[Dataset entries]
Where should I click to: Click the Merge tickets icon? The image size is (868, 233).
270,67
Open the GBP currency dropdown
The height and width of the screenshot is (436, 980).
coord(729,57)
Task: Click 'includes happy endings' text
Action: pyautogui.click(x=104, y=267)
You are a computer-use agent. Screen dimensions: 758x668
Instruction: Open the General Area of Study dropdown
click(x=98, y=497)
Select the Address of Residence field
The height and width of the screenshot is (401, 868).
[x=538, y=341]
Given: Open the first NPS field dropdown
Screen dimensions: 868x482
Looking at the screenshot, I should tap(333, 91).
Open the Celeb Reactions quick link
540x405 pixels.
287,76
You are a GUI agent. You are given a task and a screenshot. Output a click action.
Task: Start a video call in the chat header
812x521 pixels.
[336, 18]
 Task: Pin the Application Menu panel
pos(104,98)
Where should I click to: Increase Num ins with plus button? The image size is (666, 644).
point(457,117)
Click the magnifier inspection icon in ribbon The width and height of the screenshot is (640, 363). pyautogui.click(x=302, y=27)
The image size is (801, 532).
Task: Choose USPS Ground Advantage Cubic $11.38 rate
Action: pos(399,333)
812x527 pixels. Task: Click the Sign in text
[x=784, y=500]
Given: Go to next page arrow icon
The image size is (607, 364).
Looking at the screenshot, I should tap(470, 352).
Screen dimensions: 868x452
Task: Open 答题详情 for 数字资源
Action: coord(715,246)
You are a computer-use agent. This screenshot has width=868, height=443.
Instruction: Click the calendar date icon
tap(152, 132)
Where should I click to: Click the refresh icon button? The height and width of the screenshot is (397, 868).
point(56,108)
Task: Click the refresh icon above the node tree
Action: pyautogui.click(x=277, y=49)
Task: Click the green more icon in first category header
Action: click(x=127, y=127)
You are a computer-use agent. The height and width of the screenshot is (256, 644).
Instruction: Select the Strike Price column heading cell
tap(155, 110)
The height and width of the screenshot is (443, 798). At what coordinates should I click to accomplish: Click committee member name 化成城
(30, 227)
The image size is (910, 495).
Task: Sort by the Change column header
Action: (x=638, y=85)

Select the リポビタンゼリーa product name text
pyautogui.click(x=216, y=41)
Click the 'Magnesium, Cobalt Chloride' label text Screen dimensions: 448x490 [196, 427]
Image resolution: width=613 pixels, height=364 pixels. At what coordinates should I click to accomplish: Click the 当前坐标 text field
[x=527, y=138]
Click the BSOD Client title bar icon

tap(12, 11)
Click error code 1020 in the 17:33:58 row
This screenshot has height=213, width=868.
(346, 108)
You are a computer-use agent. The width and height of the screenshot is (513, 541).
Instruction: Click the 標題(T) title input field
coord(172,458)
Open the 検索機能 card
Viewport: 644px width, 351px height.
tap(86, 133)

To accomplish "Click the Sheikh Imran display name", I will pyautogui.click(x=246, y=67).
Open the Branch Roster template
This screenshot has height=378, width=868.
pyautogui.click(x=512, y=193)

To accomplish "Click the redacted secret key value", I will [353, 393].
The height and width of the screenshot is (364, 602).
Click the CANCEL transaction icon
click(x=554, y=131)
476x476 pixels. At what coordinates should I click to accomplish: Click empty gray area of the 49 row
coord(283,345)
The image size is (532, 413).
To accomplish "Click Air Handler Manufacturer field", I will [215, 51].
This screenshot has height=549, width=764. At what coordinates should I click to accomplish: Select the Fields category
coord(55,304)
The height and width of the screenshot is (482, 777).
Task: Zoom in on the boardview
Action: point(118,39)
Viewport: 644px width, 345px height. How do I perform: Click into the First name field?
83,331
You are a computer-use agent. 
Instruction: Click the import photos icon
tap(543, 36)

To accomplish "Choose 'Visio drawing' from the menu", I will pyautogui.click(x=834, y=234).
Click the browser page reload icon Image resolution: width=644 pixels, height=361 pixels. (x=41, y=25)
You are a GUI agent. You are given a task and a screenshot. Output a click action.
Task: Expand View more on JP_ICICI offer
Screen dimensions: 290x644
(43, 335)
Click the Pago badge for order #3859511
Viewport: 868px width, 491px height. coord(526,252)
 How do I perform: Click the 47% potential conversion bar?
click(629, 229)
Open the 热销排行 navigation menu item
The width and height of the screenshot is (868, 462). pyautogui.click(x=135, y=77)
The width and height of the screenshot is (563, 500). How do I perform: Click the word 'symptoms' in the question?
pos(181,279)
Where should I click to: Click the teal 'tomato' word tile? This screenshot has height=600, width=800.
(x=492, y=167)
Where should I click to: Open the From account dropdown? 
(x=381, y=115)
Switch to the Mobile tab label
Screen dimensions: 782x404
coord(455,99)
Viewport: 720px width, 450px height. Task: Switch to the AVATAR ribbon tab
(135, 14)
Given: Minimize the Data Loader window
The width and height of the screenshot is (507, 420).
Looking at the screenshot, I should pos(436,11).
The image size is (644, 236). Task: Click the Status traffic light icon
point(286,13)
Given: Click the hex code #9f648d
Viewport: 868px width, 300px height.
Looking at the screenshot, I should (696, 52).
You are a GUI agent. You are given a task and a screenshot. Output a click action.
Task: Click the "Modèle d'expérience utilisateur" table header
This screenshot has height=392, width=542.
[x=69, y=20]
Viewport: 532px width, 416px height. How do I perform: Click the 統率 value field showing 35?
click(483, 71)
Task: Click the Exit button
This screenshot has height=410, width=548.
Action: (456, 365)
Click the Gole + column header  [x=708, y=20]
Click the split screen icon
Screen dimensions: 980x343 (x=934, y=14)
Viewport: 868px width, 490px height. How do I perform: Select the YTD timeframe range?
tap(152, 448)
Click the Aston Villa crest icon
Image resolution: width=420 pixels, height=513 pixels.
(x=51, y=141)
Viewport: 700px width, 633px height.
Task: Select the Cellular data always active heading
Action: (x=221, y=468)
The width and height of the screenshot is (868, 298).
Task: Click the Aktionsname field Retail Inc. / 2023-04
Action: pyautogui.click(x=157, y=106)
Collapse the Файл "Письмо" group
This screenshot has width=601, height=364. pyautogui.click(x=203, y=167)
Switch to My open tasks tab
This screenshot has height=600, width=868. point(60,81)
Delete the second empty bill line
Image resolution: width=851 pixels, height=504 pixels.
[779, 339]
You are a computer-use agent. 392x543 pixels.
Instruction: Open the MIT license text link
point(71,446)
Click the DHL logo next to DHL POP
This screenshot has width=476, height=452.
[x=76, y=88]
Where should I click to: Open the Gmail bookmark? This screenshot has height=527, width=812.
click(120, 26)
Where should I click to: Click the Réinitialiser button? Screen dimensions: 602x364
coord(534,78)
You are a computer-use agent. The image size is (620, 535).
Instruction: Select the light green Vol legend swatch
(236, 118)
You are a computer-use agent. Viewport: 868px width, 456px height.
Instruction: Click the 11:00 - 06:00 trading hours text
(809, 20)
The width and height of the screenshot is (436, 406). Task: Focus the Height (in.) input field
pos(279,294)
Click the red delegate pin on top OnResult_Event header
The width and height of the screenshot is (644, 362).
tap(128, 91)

ABOUT THIS TASK: In the records above, find each line that mentions the string "page", then copy it.

ANSWER BOX:
Given: Go to next page arrow icon
Click the browser page reload icon Image resolution: width=644 pixels, height=361 pixels. (x=41, y=25)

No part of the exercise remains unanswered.